» **EXERCISE OBJECTIVE**: Within the data that follows, how many lines contain the word "height"? Reply with only the number.

» **INPUT DATA**:
******

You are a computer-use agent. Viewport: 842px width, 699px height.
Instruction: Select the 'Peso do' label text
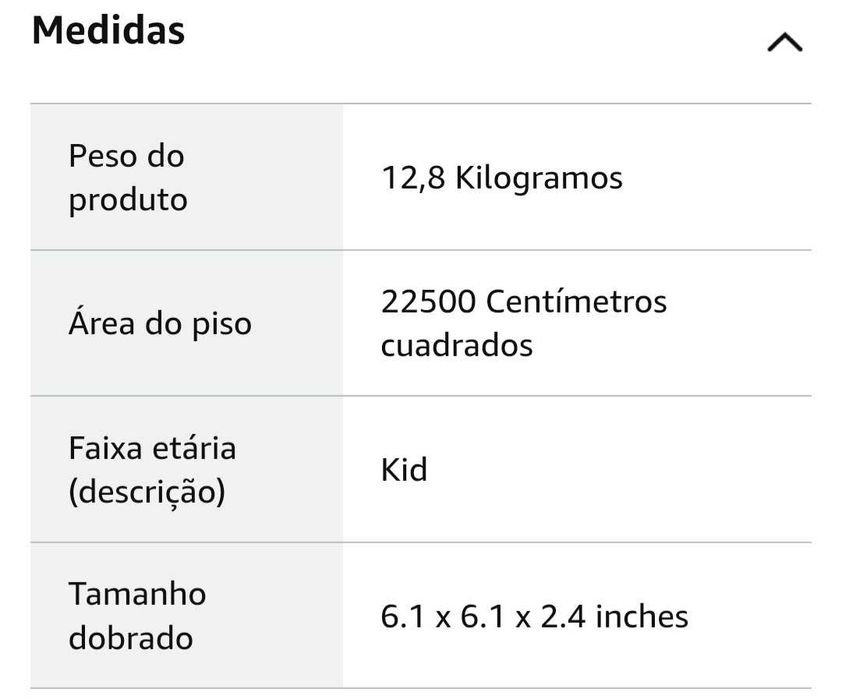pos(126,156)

******

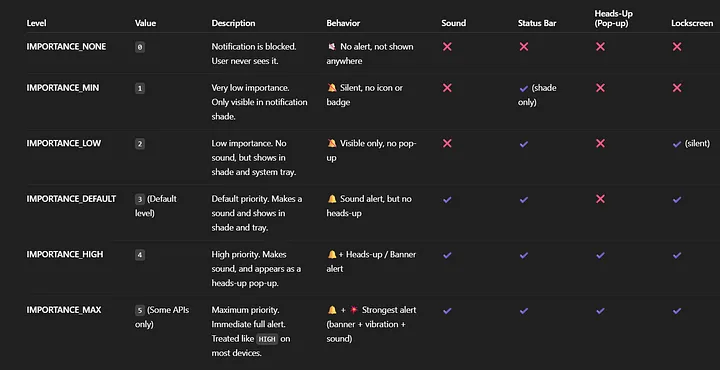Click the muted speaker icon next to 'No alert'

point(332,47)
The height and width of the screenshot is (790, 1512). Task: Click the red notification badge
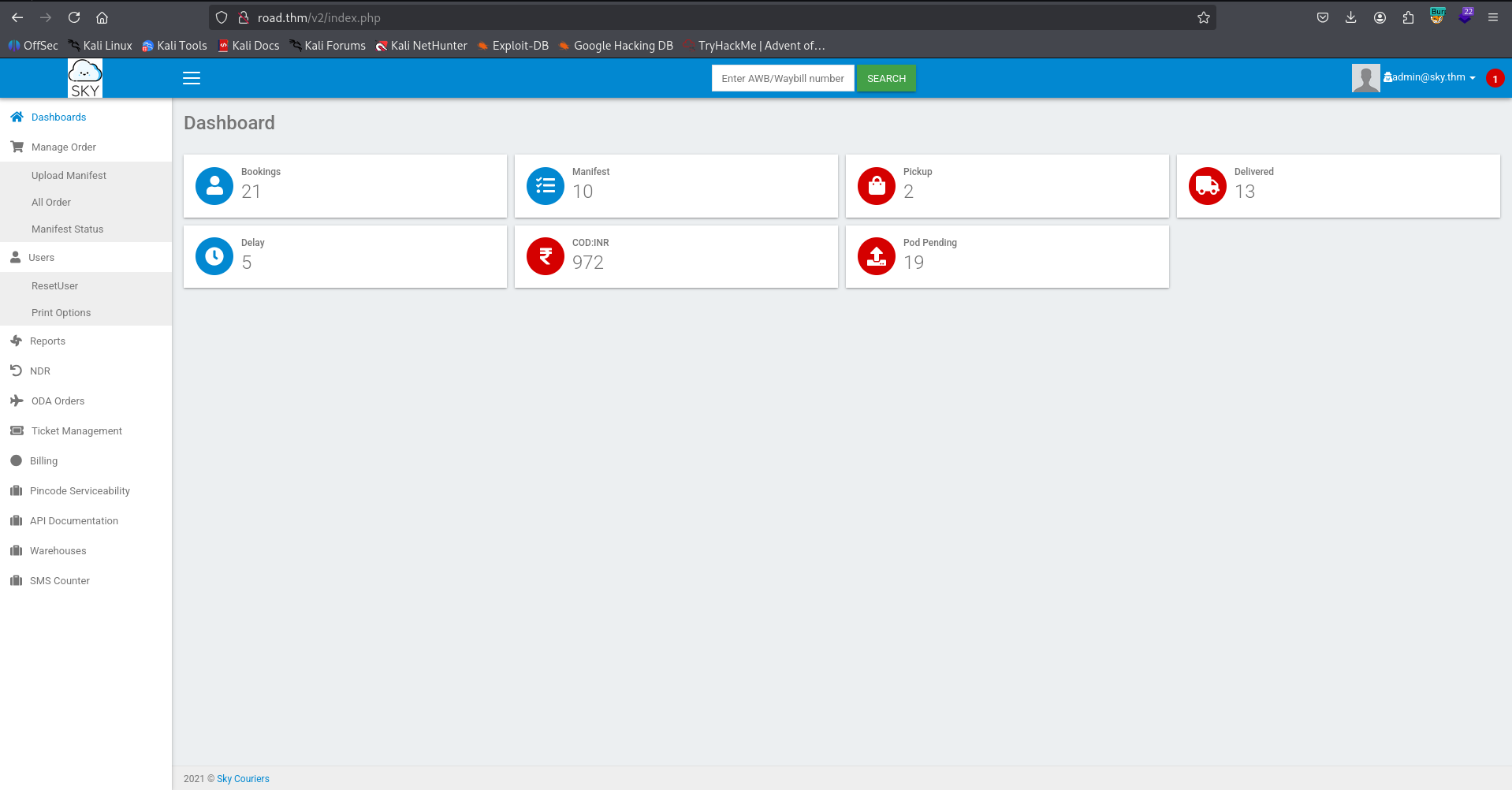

******

» **YOUR SOLUTION**: 2